Meist kommen Häftlinge bei der Weihnachtsamnestie nur Tage oder wenige Wochen vor der eigentlich geplanten Entlassung frei. Die Voraussetzungen für ein früheres Haftende sind streng: Nur die Häftlinge kommen infrage, die im Gefängnis nicht negativ aufgefallen sind und keine langjährige Haftstrafe verbüßen mussten.

Weihnachtsamnestie: Welche Strafen saßen die Häftlinge ab?

Genauen Daten dazu gibt es nicht. Fakt ist aber, dass keine Schwerverbrecher in den Genuss der Weihnachtsamnestie kommen können. Nach Angaben eines Justizsprechers saß ein Großteil der vorzeitig entlassenen Berliner Straftäter wegen Diebstahls oder Körperverletzung im Gefängnis. In anderen Fällen ging es um ein Erschleichen von Leistungen, meist handelt es sich dabei um Schwarzfahren.

Wieviele Häftlinge wurden je Bundesland entlassen?

Die Zahlen für die Weihnachtsamnestie sind von Bundesland zu Bundesland unterschiedlich. Die meisten Häftlinge kamen im bevölkerungsreichsten Bundesland frei.
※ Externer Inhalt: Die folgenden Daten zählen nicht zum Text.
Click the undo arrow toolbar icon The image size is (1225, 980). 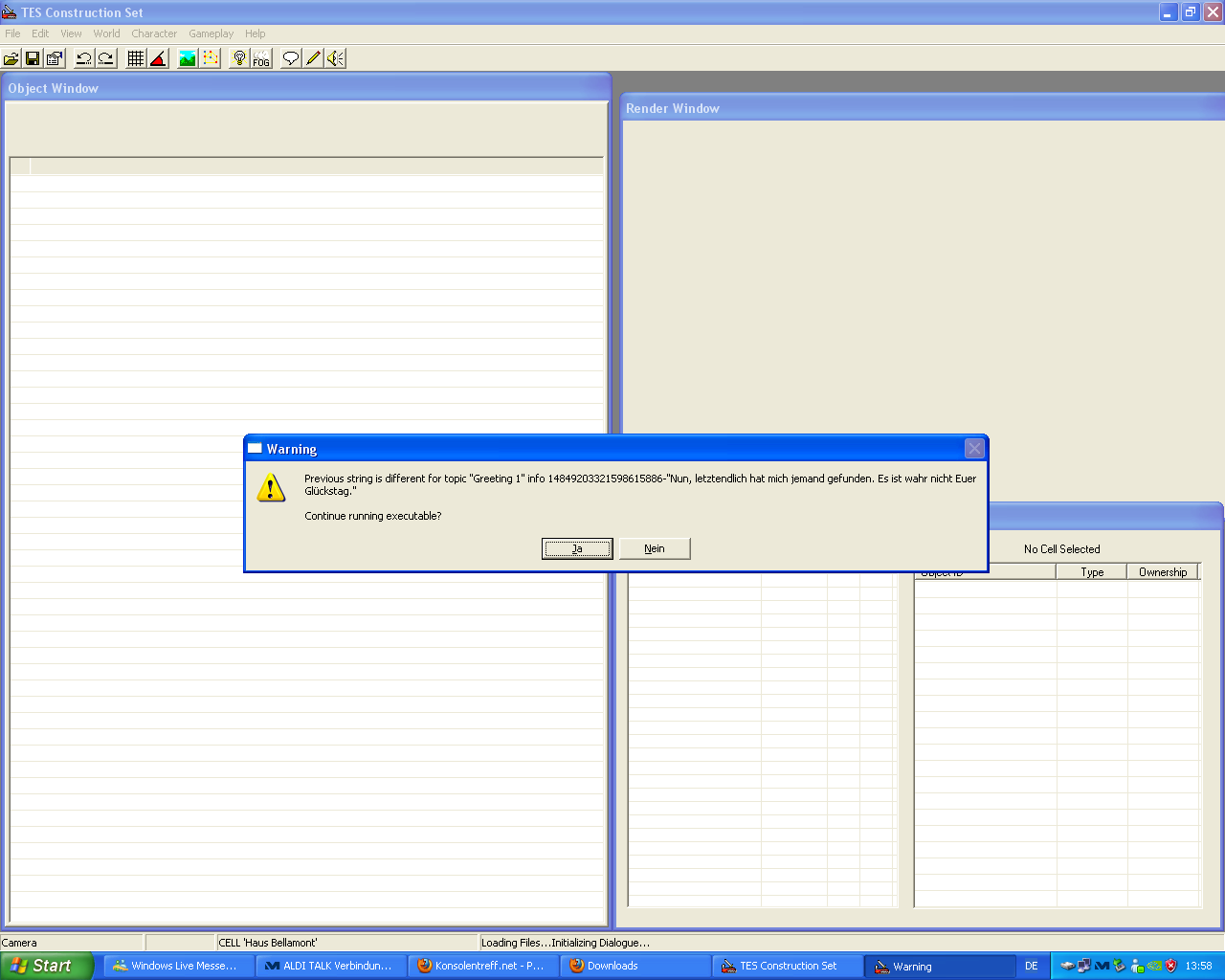click(84, 58)
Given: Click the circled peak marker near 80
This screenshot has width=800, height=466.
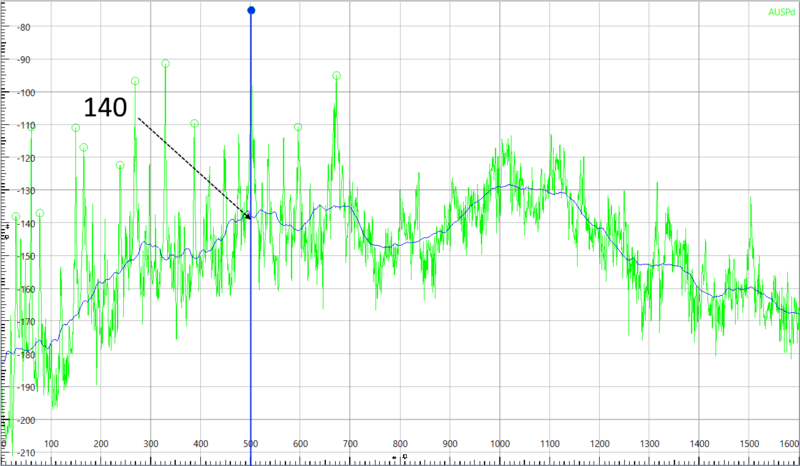Looking at the screenshot, I should click(40, 213).
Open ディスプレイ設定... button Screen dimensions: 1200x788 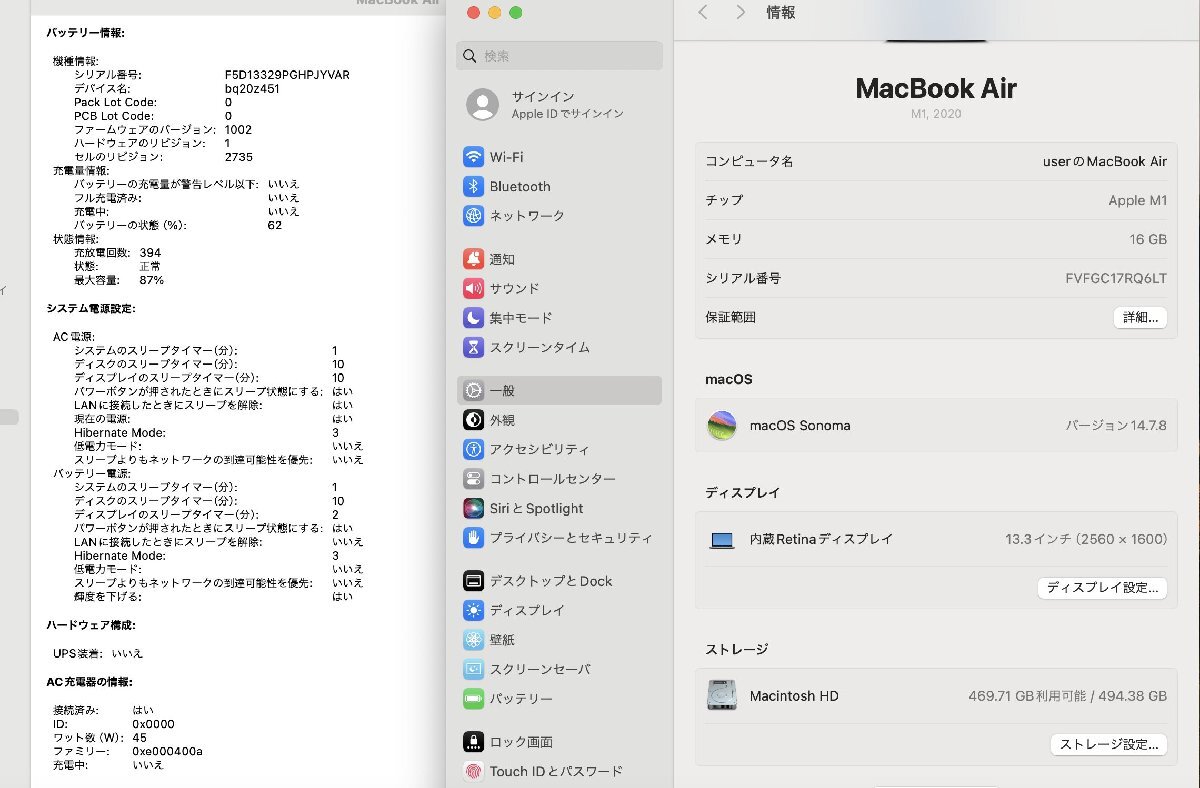pos(1102,588)
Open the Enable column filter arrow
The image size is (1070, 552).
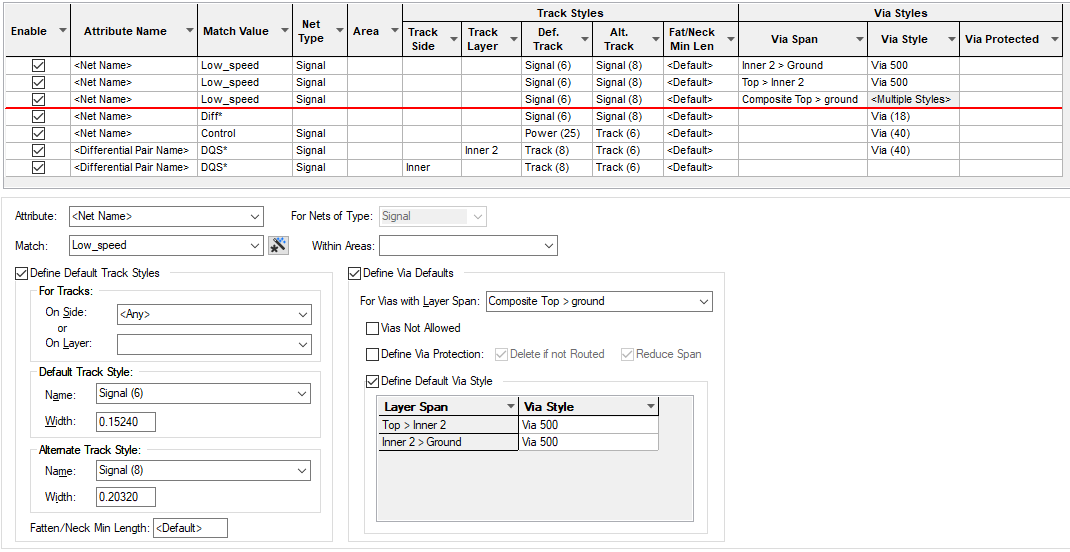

Das sind die Zahlen für die Weihnachtsamnestie 2022:
  • Nordrhein-Westfalen 291
  • Baden-Württemberg 200
  • Berlin 160
  • Rheinland-Pfalz 88
  • Hessen 75
  • Sachsen 48
  • Niedersachsen 46
  • Brandenburg 40
  • Schleswig-Holstein 26
  • Hamburg 23
  • Sachsen-Anhalt 22
  • Mecklenburg-Vorpommern 16
  • Bremen 9
  • Thüringen 7
  • Saarland 5

Weihnachtsamnestie: Warum macht Bayern nicht mit?

Der Freistaat Bayern beteiligt sich wie in den Vorjahren nicht an der sogenannten Weihnachtsamnestie. „Eine rechtskräftige Strafe im Gnadenwege zu ändern, muss daher absoluten Ausnahmefällen vorbehalten sein und darf nicht von Zufälligkeiten des Kalenders abhängen“, so das Justizministerium des Freistaats.